Once every comet or so, somebody in sports does something so brain-boggling that you drop your spoon in your raisin bran, fall over backward in your chair and scream to the Saint Bernard, "I'll be dog-damned!"
Well, two weeks ago it happened.
It was in college golf. The Tulsa men's team was tied with Southern Methodist at the end of 54 holes for the Western Athletic Conference championship. The day had crawled along at Squire Creek Country Club in Choudrant, La., and now there would be a sudden-death playoff, with Tulsa's five players going against SMU's five for the title.
But it was 3:20 p.m., and Tulsa had to catch a 4:30 flight, the last one out of town. It was a half-hour drive to the airport. Ten guys in a playoff hole could take almost an hour, and Tulsa was supposed to be in the car and on the way five minutes ago. The players would never make their plane, and three of them had final exams in the morning. Four of the five had GPAs of 3.2 or better.
That's when Tulsa coach Bill Brogden did something so insane, so unheard of, so slap-the-priest new that he runs the risk of being barred from coaching forever.
"We have more important things than this," he told his boys as he herded them to the airport to get on that plane. He chose academics over athletics, No. 2 pencils over No. 2 irons. He finally let the dog wag the tail.
A coach looking out for the "student" at the expense of the "athlete"? Does the musher suddenly pull the sled and let the husky ride? What part of the term college golf factory doesn't Brogden understand? Who does he think he is, Coach Carter? "The guys were disappointed," Brogden says, "but I told them I had to do what I thought was right. By the time we were in the air, I think they agreed it was the only thing to do."
The only thing to do? Is he bats? Nobody does this! Ever! This is college sports, in which NFL defensive end Dexter Manley finished four years at Oklahoma State and couldn't read! In which Nicholls State just got four years' probation because a coach and an academic adviser did course work for more than two dozen jocks!
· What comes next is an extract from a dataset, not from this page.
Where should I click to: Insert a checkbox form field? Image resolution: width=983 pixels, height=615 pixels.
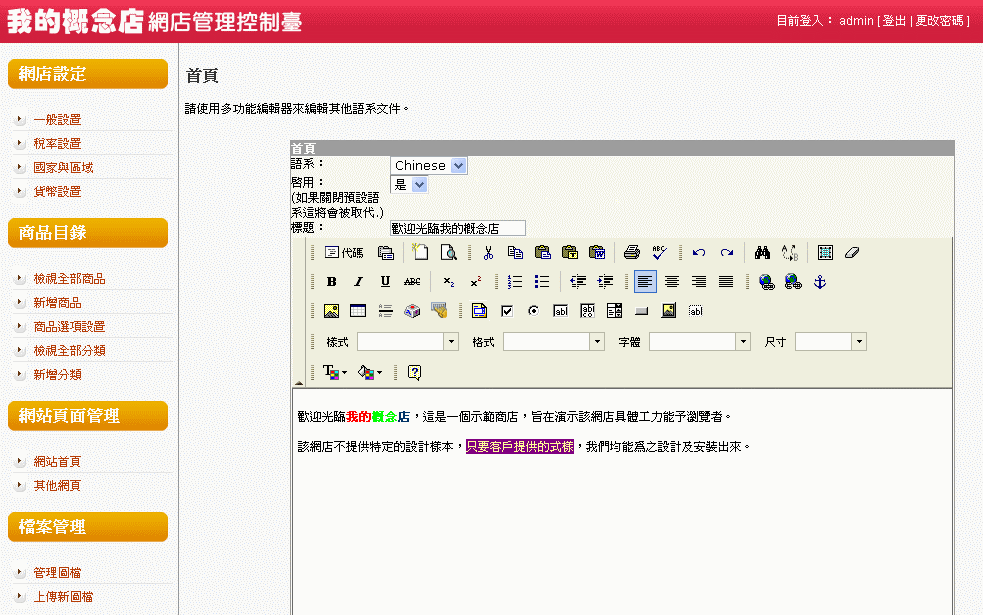(507, 311)
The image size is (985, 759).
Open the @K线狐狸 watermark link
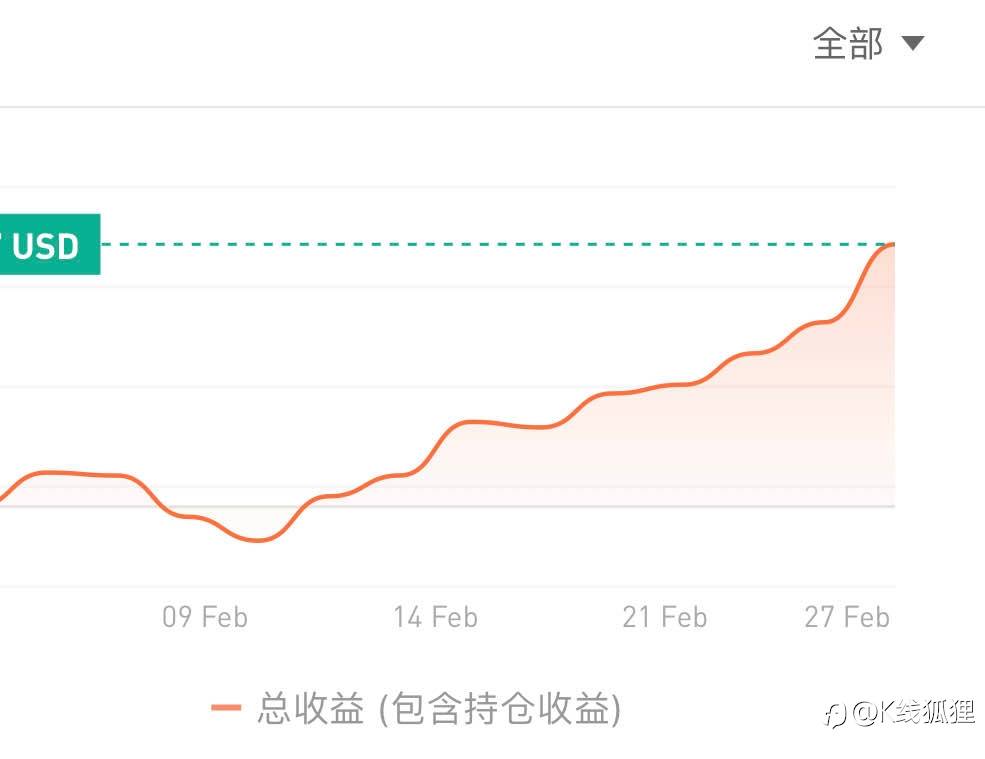click(x=913, y=713)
Hell, what Brogden did has to be a shock at Tulsa, where only 42% of athletes who entered in 1997 had graduated in six years, the seventh-worst rate in Division I-A.
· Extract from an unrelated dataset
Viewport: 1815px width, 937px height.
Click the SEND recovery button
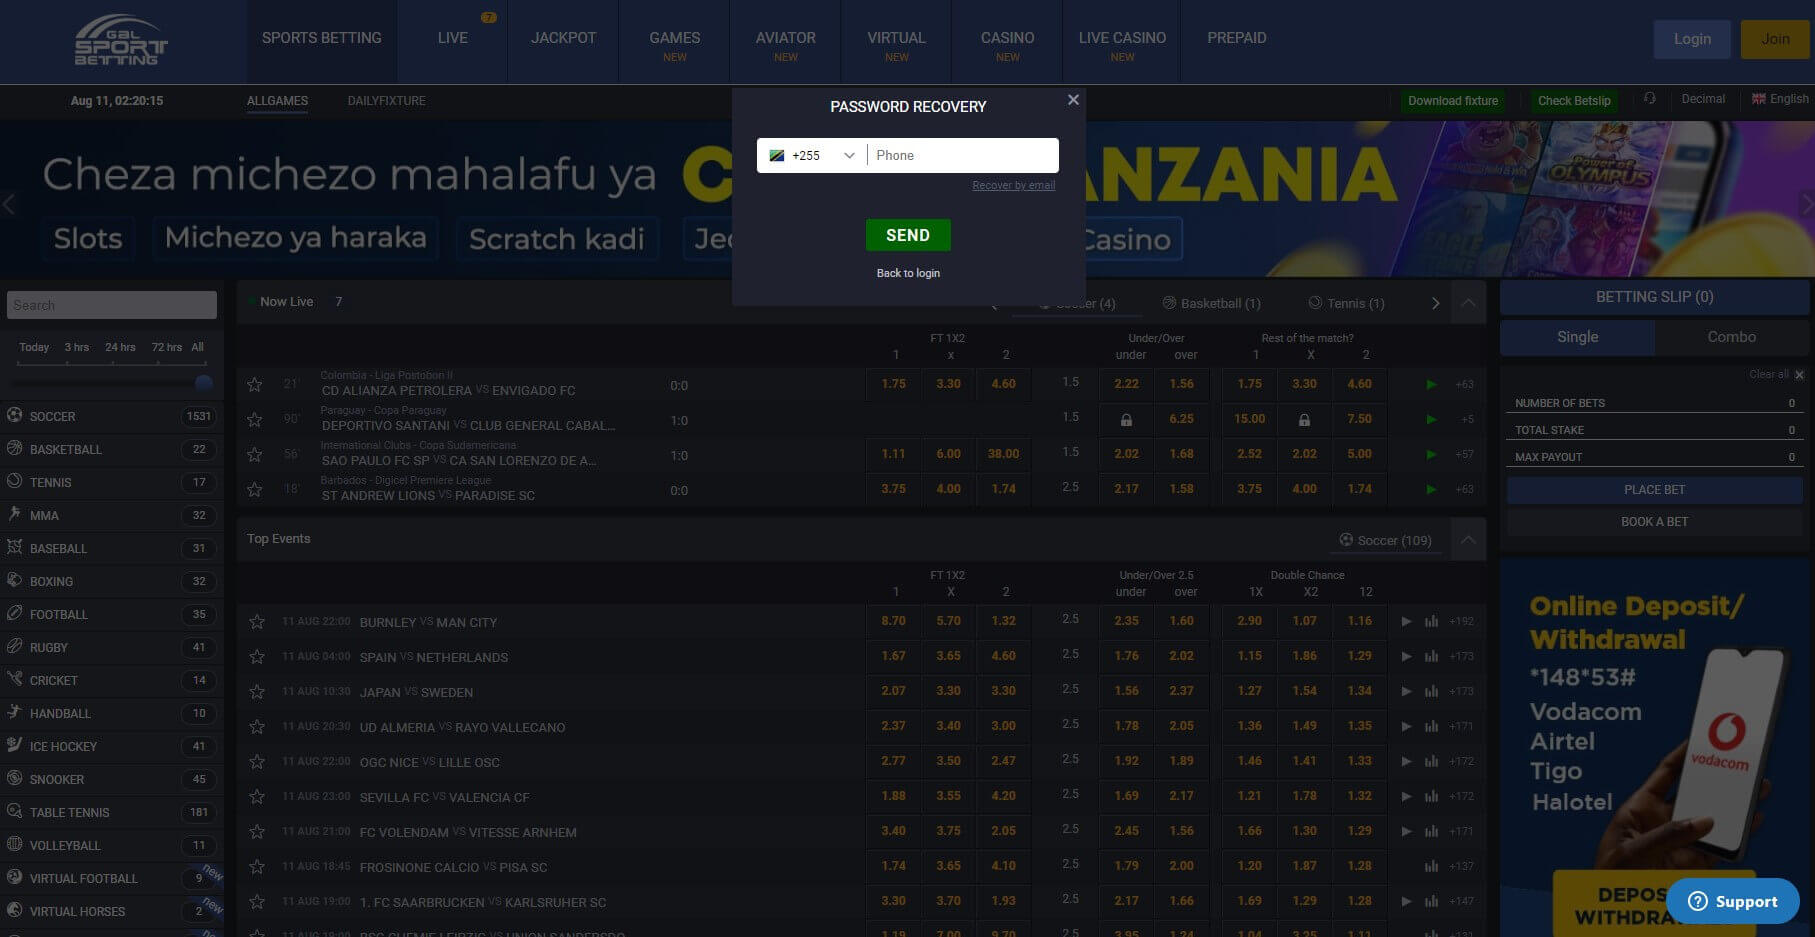[x=907, y=234]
No wonder Tulsa president Steadman Upham wrote a memo to every faculty member at the school. "I have never been more proud of a coach or a team," he said, adding that the decision "shines brighter than any trophy."
Here's something stranger: Even the parents back Brogden. "When we first heard about it, we were kinda mad," said Tulsa golfer Sam Korbe's dad, Greg. "But once we heard the situation and thought about it, we were really proud of him."
"It was kind of a bummer," says Sam, the team's best player and a 3.8 student. "We'd been working so hard all spring, and we wanted to win it so bad. But I know it's the best thing overall for us. I admire Coach for what he did. A lot of coaches would have cared only about the sports half of our lives."
Now, wait: Don't paint Brogden as some feel-good New Age gym coach. This guy wants to win the way moles want to dig. He's won 14 conference titles in his 36-year career and coached 22 All-Americas, including PGA Tour regular Bill Glasson. In fact, Brogden tried to leave Louisiana with his integrity and the title.
He and SMU coach Jay Loar agreed to share the championship so Tulsa could catch that plane. But into every logical, happy solution a bureaucrat must fall, and WAC assistant director of championships Joe Menaugh had his boxers in a bunch over the idea.
"You can't do that," Menaugh sniffed, according to Brogden. "There's no provision in the bylaws for that. We have to declare a winner."
So it was a choice: tests or title?
Two Tulsa and two SMU players had already hit their drives. Three more golfers on each team were waiting on the 18th tee box when Brogden turned and said firmly, "We're outta here."
The four sets of Tulsa players' parents on site were shocked. "What in the world are we doing?" one asked.
"Packin' and goin'," Brogden explained.
Most every coach you've ever heard of would've stayed and played. Know how you know? Because when the Tulsa professors heard about Brogden's decision, they almost swallowed their pipes. "That was a very courageous act," says math prof William Hamill, who gave Korbe his Calculus III final the next morning. "I've never seen that before. I've never even heard of that."
To Brogden it was simple. "When I recruit these kids, I promise their parents I'm gonna graduate 'em. Most of 'em are not gonna be Tour players. We've got to remember why they're here: to get a degree."
Uh, Coach, can you excuse us a second while we fall over dead?